Two women crawl through the crowd, deep in conversation. On the right, a large-bosomed woman in a red shirt wheels her black half-suitcase slowly as she looks at the thinner, petite woman, sharply dressed in a gray blazer (buttoned up) and black slacks. They stop. “He always turns like this with his glasses and then he goes like this,” Gray demonstrates to Red, pointing her hand to her head. Red laughs. “He’ll ask, ‘Have you gotten an attorney yet?’ Do you know how hard it is to get an attorney?”
They move again, slowly, engrossed in conversation. Another wave of people engulf them as they run to BART—a train has shuddered still below our feet. Red and Gray say their goodbyes and walk apart, only to come back together again seconds later. “He jumped up,” Gray exclaims, and then she jumps up, too. Red stands in the BART stairwell, but no one is deterred; the crowd adapts, moves around her. The legalese continues, Red’s laughter floating into the late afternoon breeze. It is another three minutes before Red walks down the escalator to catch her train.
I’m standing in Ricky’s office. I don’t realize it until he knocks on the window of Tully’s—I’m outside, he’s inside, but it’s snack time, of course. I head inside. “I give the city council hell,” he says. Quite the introduction. Ricky is tall and looks neat, wearing jeans and a red polo with white stripes, a baseball hat perched on his head. He carries a brown, grease-stained paper bag and talks to me whilst chewing his croissant. Like I said, it’s snack time.
“I wanted all the money for the homeless,” Ricky explains. “They only give $10 million dollars for all the homeless in Alameda County. Out of $72 million. The sheriff gets, like, $54 million of that.” I’m not sure where Ricky is pulling his numbers from, but before I can ask, he continues. “And then they all went on vacation.” Ah. We’re back to the city council.
Sheena the barista makes her way over. “Ricky, I’m closing up,” she says, ushering us to the door. She smiles broadly as Ricky wishes her goodbye and then envelops her in a bear hug. “I’ll see you tomorrow,” he promises her, and I know this is just a normal afternoon for him. This is dinner.

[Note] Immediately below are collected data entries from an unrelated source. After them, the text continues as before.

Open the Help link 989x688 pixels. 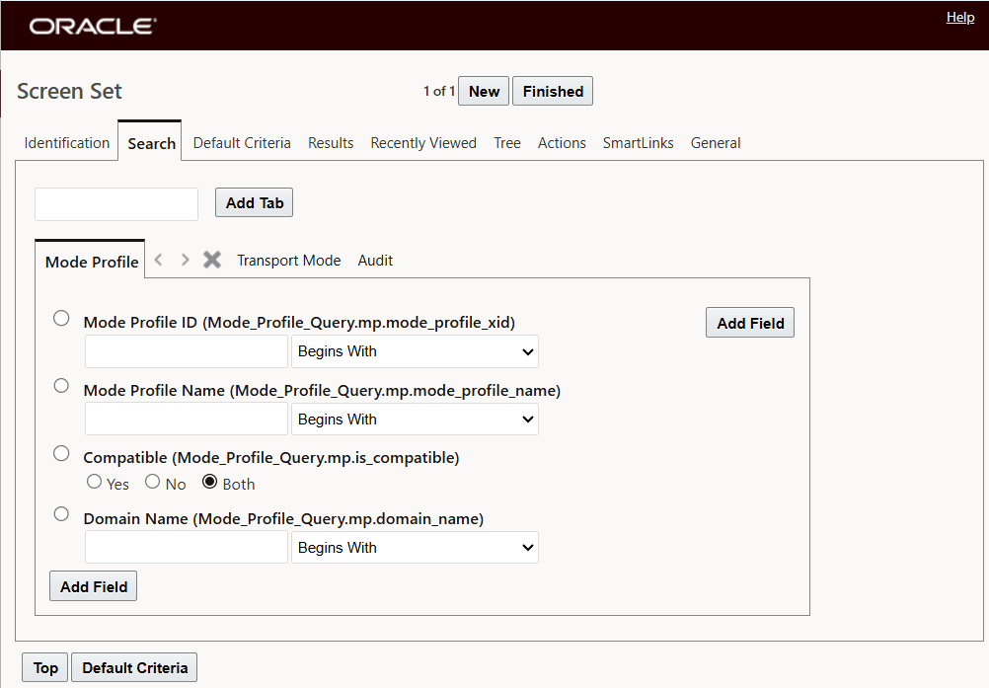[959, 17]
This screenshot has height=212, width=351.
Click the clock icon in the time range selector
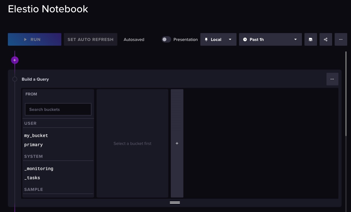[245, 39]
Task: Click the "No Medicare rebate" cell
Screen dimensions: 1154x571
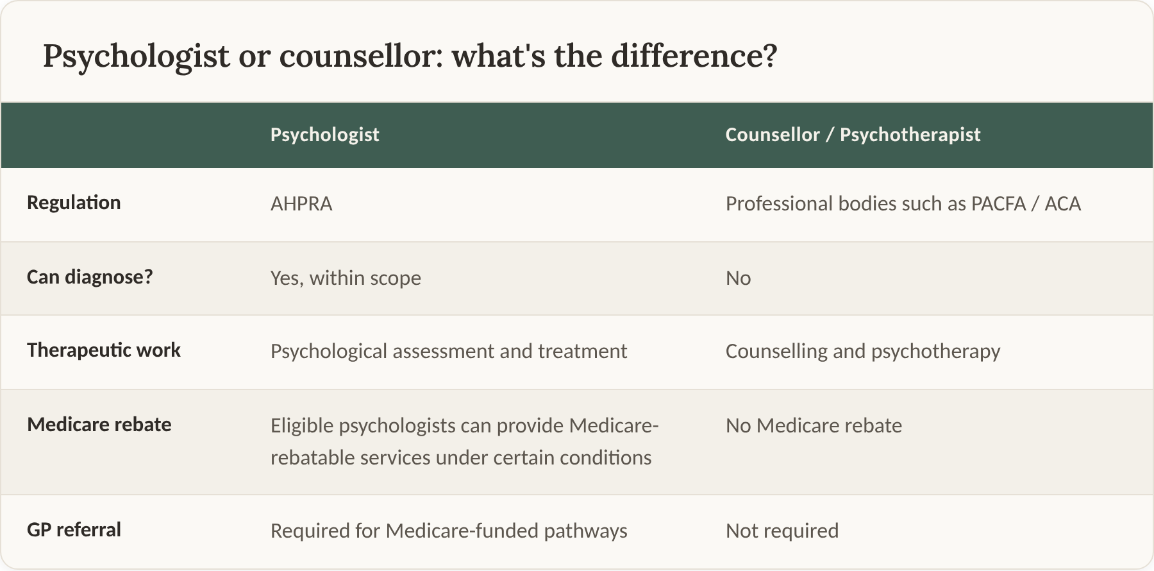Action: [x=814, y=426]
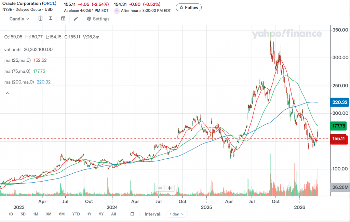The height and width of the screenshot is (222, 350).
Task: Click the events calendar icon in toolbar
Action: (x=63, y=19)
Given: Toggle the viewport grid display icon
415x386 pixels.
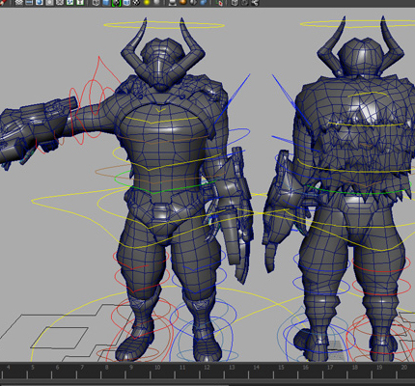Looking at the screenshot, I should coord(19,3).
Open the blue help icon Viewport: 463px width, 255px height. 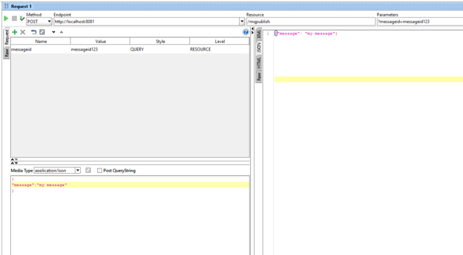(x=245, y=32)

Ricky properly shows me around his office—the entrance to the 14th Street BART. It’s after 5 p.m. now and business is booming as people rush down the escalator, but no one stops to buy one of Ricky’s copies of Street Spirit. Still, he wishes everyone who passes to have a nice night. Most ignore him, but some look his way and smile.
“Some of the people I know say it’s pathetic to work, but I’d rather work here and sell these papers than beg,” Ricky tells me as he looks for someone to sell to. He throws a piece of muffin to the pigeons, who eagerly scoop it up. “But some of my friends make $300 a week that way. You know, if you keep setting out milk for a cat, he’ll come back.”
Ricky takes his job seriously—this is his corner, really, and people seem to recognize him, those of them that look up to acknowledge him as they race to the train. But he admits that life here in the plaza, day after day, can be hard. “I got a ticket back in March,” he admits. “Soliciting for personal reasons.” Ricky takes a bite of his muffin, talks with his mouth full. “If you look that up, it’s prostitution. The cop didn’t think I knew that.”
I bought a paper from Ricky as I left. Another dollar, another muffin, another day.